Tombe lycienne Sora me fait la traduction

On reprend le scooter pour rentrer à Kaş. Le bolide n’apprécie pas la chaleur, le voyant moteur se met à clignoter en jaune. Je m’arrête pour appeler l’agence parce que je n’ai pas envie que le scooter nous explose à la figure. Ils me répondent “T’inquiète c’est normal”. Pas super rassurant mais on est reparti.

Alors que j’allais prendre un virage serré, j’aperçois un truc bizarre sur la route. Je ralentis, c’est une tortue !!! Elle traverse la route tranquillement au milieu d’un paysage aride. Comment elle est arrivée là ??? Sora devient complètement fada, elle adore les tortues. On la déplace sur le bord de la route pour ne pas qu’elle se fasse écraser et on repart. Sora m’explique qu’elle ressemble exactement à sa tortue au Japon.
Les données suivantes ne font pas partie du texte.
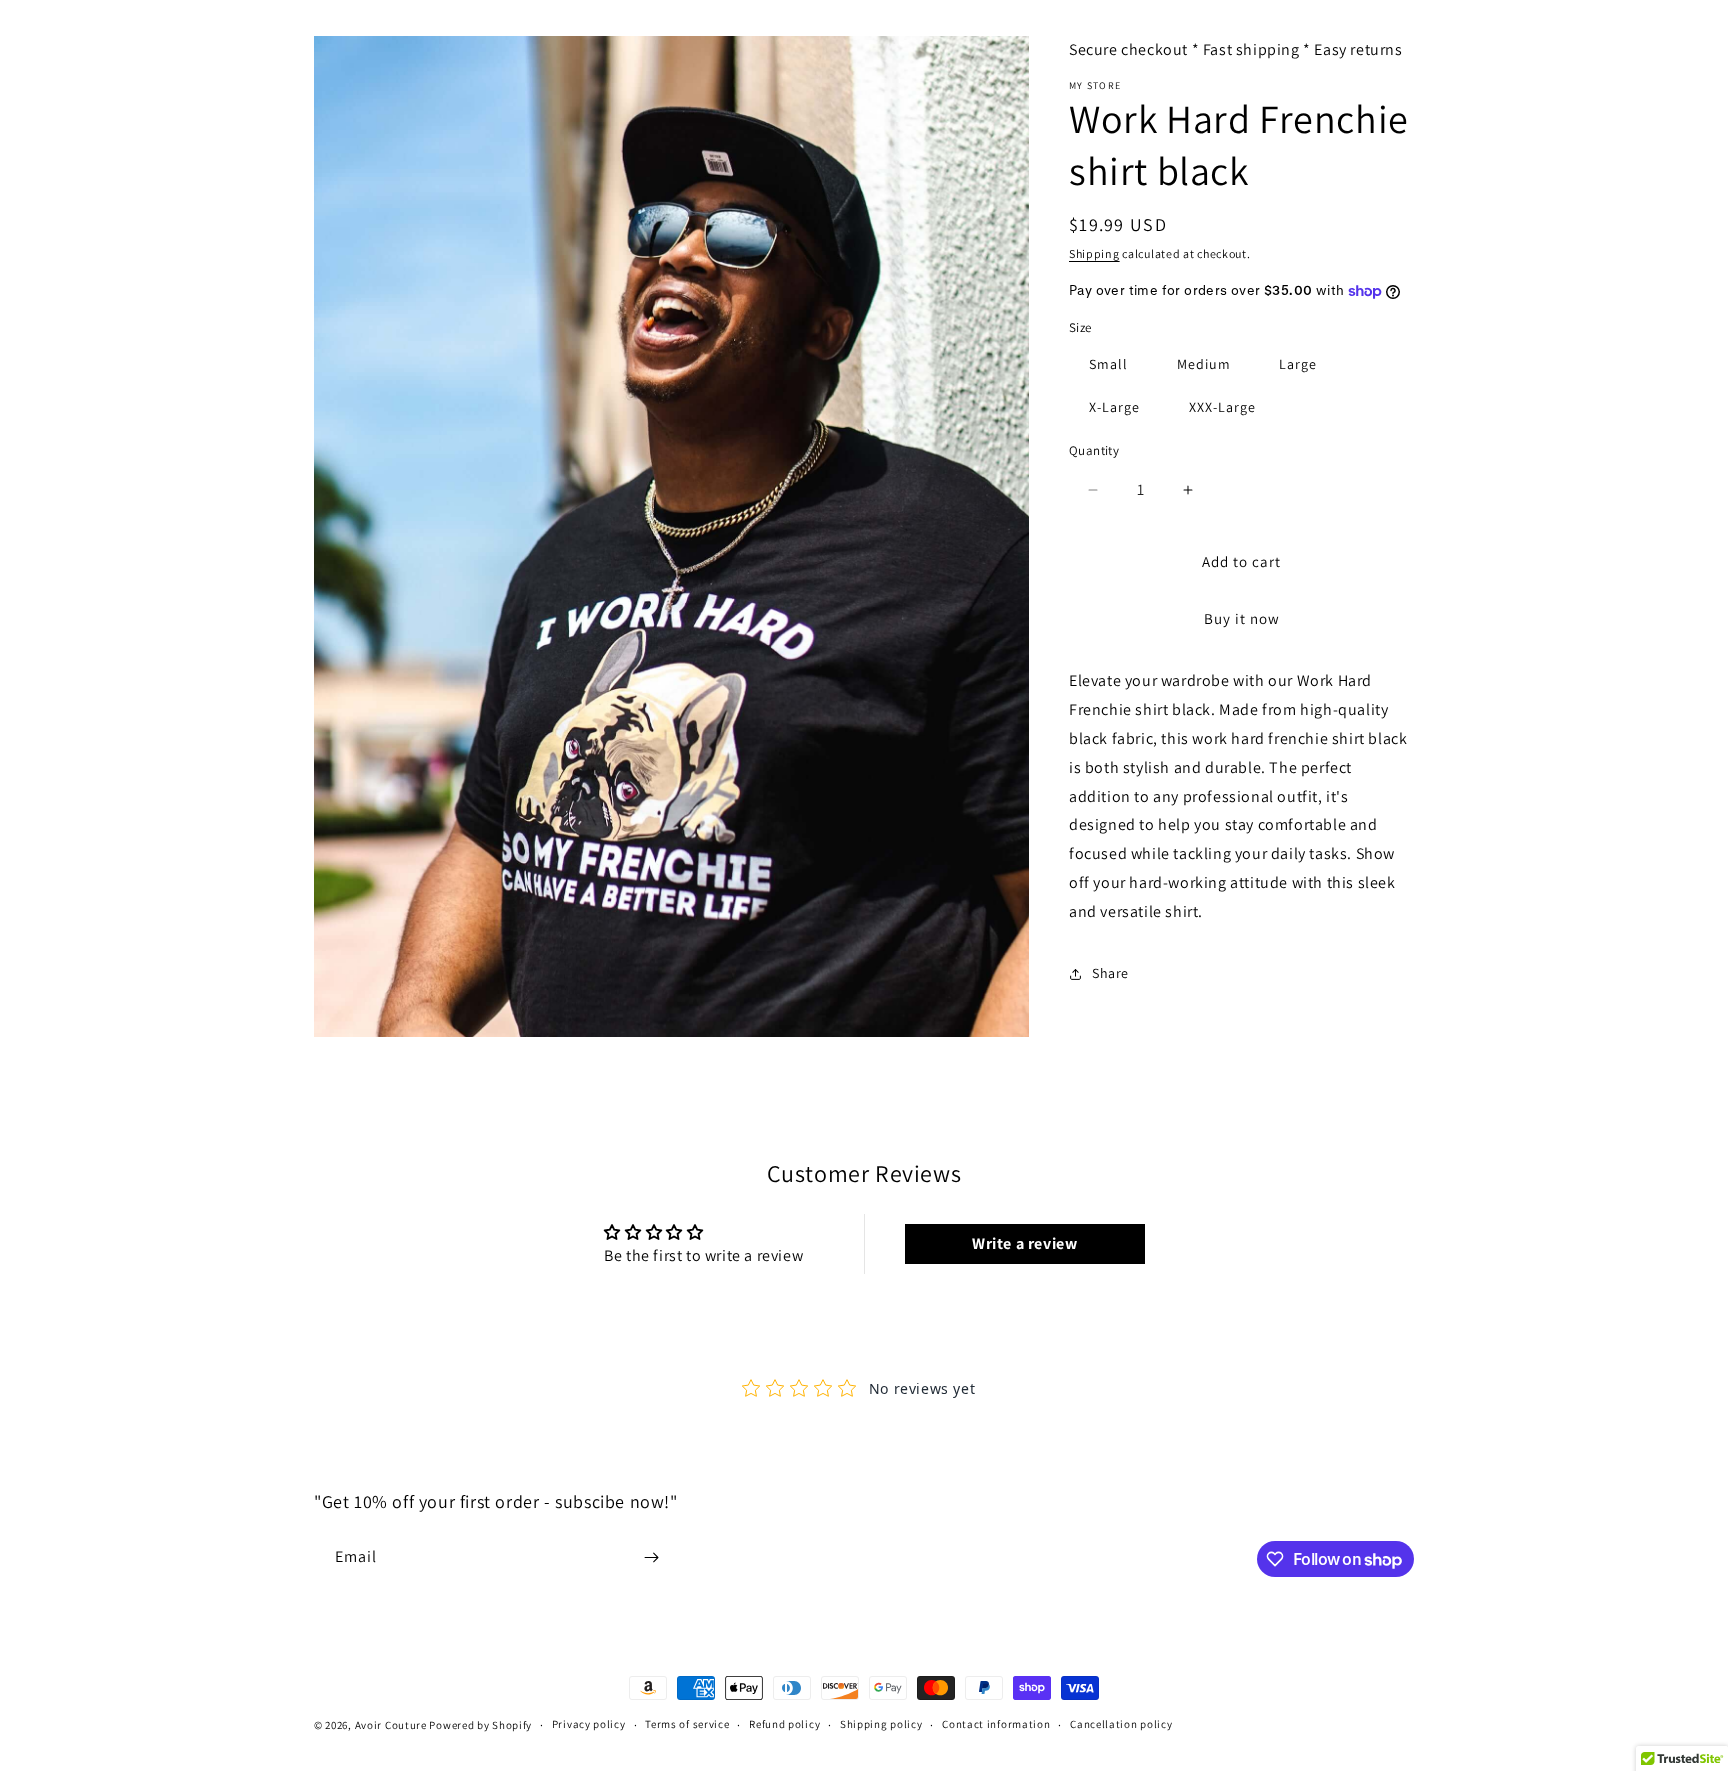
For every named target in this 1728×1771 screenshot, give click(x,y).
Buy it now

tortue La grosse tortue !!!

On n’est pas au bout de l’aventure, à portée de Kaş, on s’arrête à un point de vue avec un super panorama sur toute la baie de Kaş cette fois-ci et sur la presqu’île.

panorama kas Baie de Kas cette fois-ci

Puis on redescend, le soleil est sur le point de se coucher, on s’arrête pour l’admirer et puis on rentre enfin à l’auberge.